Por instalação e operação ilegal de aterro, Prefeitura é multada em R$ 30 mil

Em novembro de 2015, a Companhia Ambiental do Estado de São Paulo (Cetesb) já havia aplicado penalidade (advertência) por ter encontrado no pátio da Secretaria Municipal de Serviços Urbanos, dentre outras coisas, “instalação e operação ilegal de um transbordo/aterro de resíduos sólidos diversos na área e disposição inadequada de resíduos sólidos diversos”.

De lá para cá, diversas foram as vezes que o Gazeta Regional trouxe reportagens sobre a situação irregular do transbordo. Embora já tenha ingressado com a solicitação de licença, a Prefeitura insistiu em atuar na clandestinidade por pelo menos um ano.

De acordo com a Cetesb, “a operação de tal empreendimento sem as devidas licenças ambientais não permite, do ponto de vista jurídico, a concessão de quaisquer prazos para correção de irregularidades, cabendo ao autuado diligenciar no sentido de cumprimento das exigências de imediato”.

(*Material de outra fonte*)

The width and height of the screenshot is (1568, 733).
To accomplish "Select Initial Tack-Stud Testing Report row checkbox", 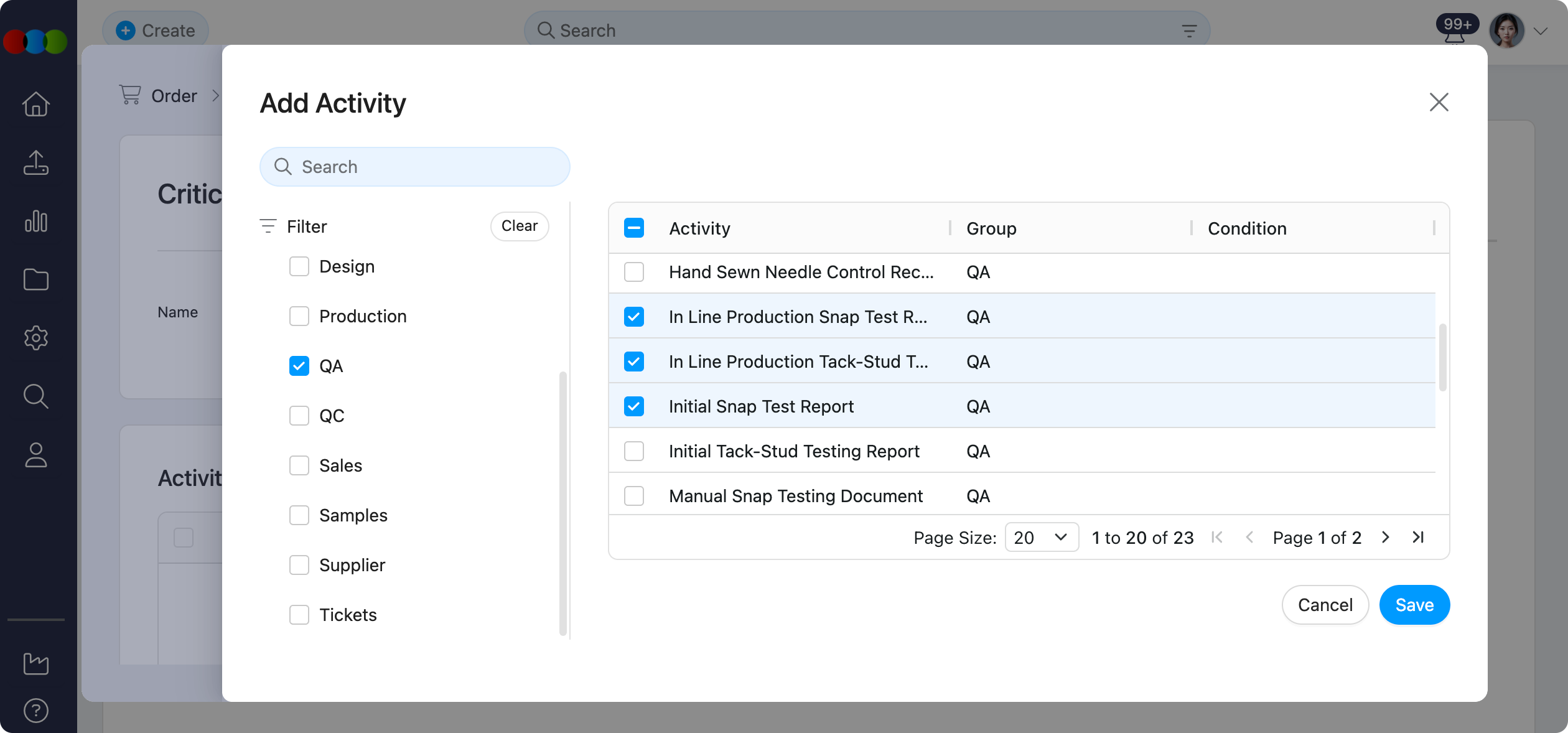I will pos(634,451).
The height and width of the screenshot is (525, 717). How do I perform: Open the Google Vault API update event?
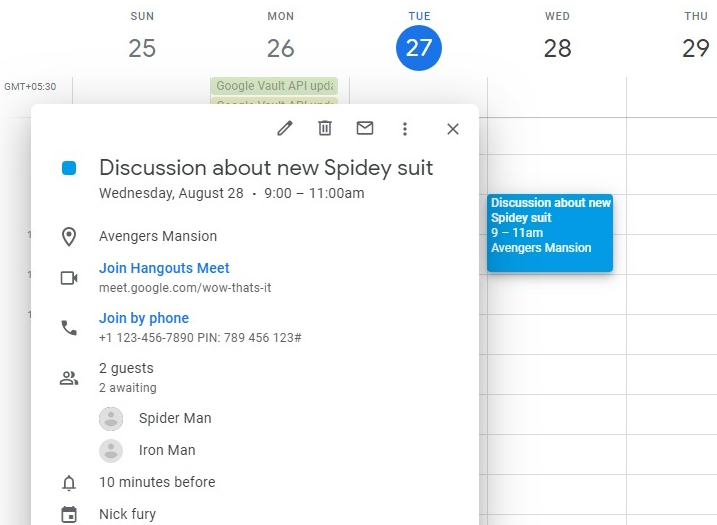click(274, 86)
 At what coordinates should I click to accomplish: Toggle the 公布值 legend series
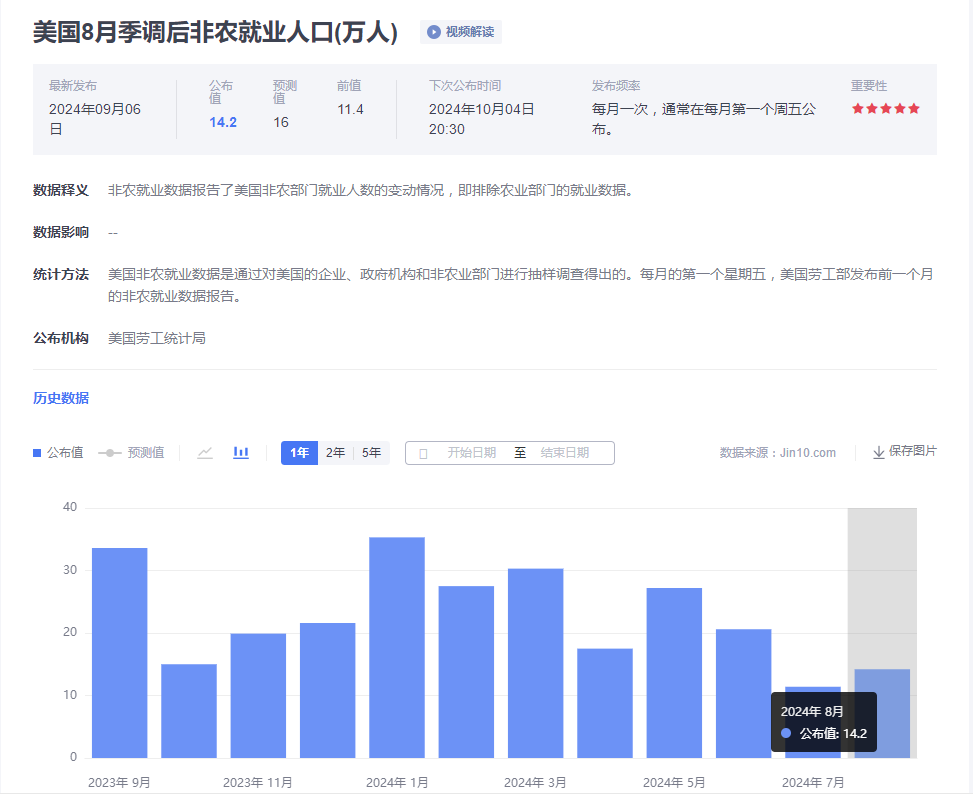58,453
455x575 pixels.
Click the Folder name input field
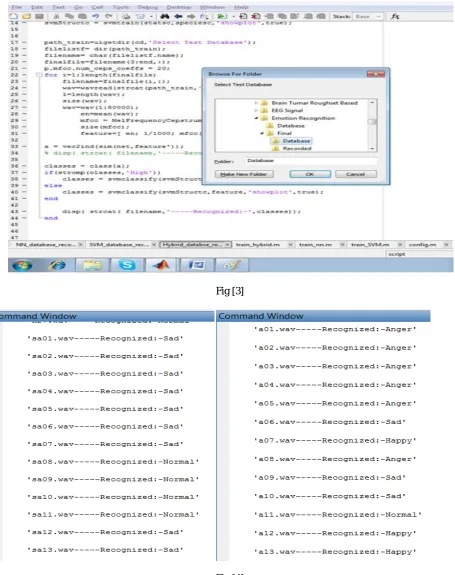click(311, 161)
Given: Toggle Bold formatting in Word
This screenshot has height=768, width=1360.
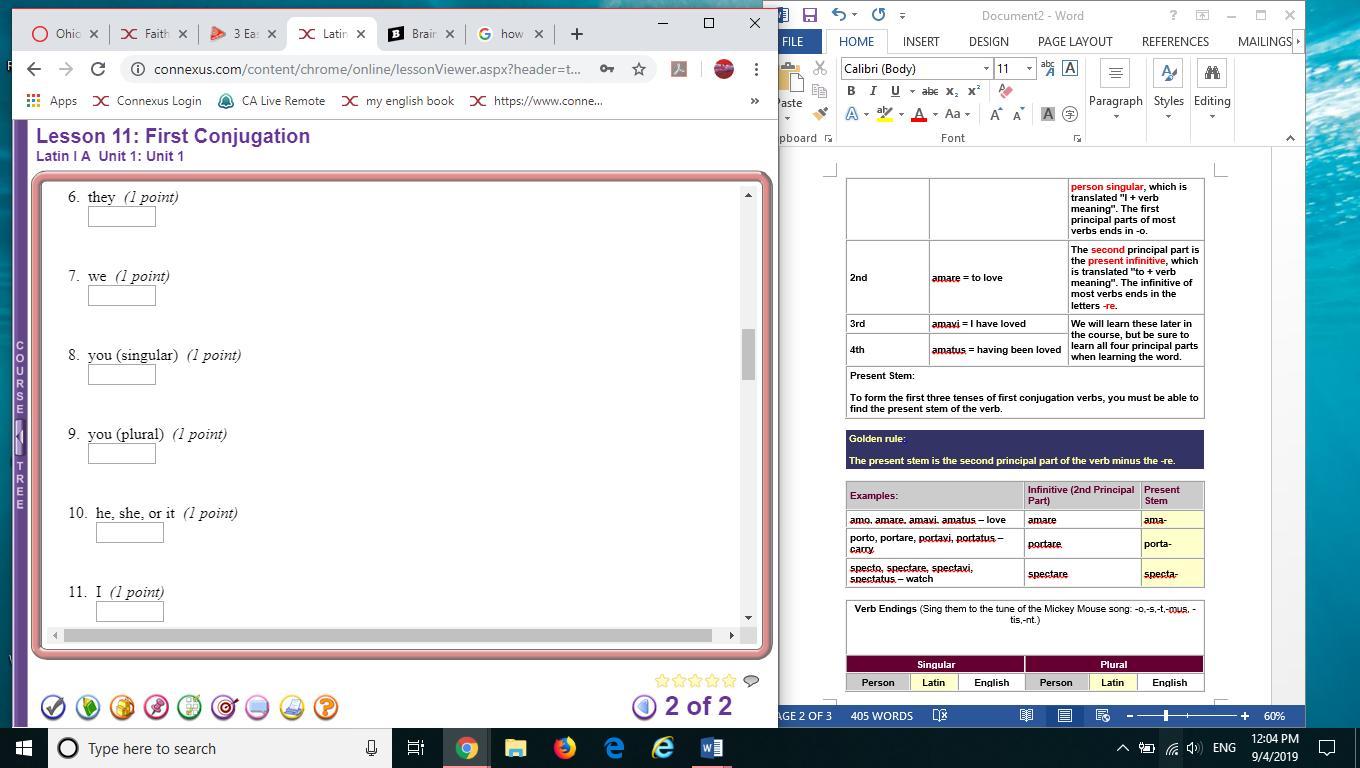Looking at the screenshot, I should [851, 91].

Nesse sentido, caberia à administração municipal paralisar as atividades de transbordo desde o ano passado. Ao contrário disso, o terreno público continua sendo utilizado de forma irregular, tendo o jornal flagrado o despejo de resíduos sólidos no local depois de uma semana da aplicação das multas.

 

Multas

De acordo com informações da Cetesb, no dia 25 de novembro, o órgão voltou a constatar a operação de transbordo, bem como o recebimento de resíduos sólidos diversos (terra, pneus, concreto, ferragens, restos de móveis, plásticos, papéis, madeira, restos de carpinagem/podas).

“Diante disso, tendo em vista que ainda não foi protocolizado [até aquela data] o pedido de licenciamento ambiental do transbordo de resíduos da municipalidade, foram lavrados dois Autos de Infração – Imposição de Penalidade de Multa: um por estar operando sem as devidas licenças ambientais e outro por ter disposto inadequadamente resíduos sólidos diversos na área em pauta”, informou o órgão estadual.

A pedido do jornal, a Cetesb detalhou os autos de infração. “AIIPM nº 30001807, de 30.11.2016, no valor de 650 Unidades Fiscais do Estado de São Paulo (UFESP), cujo valor unitário é de R$ 23,55, totalizando R$ 15.307,50, por estar operando a área de transbordo de lixo sem as devidas Licenças ambientais; AIIPM Nº 30001808, de 30.11.2016, no valor de 650 UFESPs, no valor total de R$ 15.307,50, por ter disposto inadequadamente resíduos sólidos diversos na área objeto da autuação, podendo tornar as águas, o ar ou o solo impróprios, nocivos ou ofensivos à saúde, inconvenientes ao bem-estar público, danosos aos materiais, à fauna e à flora, prejudiciais à segurança, ao uso e gozo da propriedade, bem como às atividades normais da comunidade”.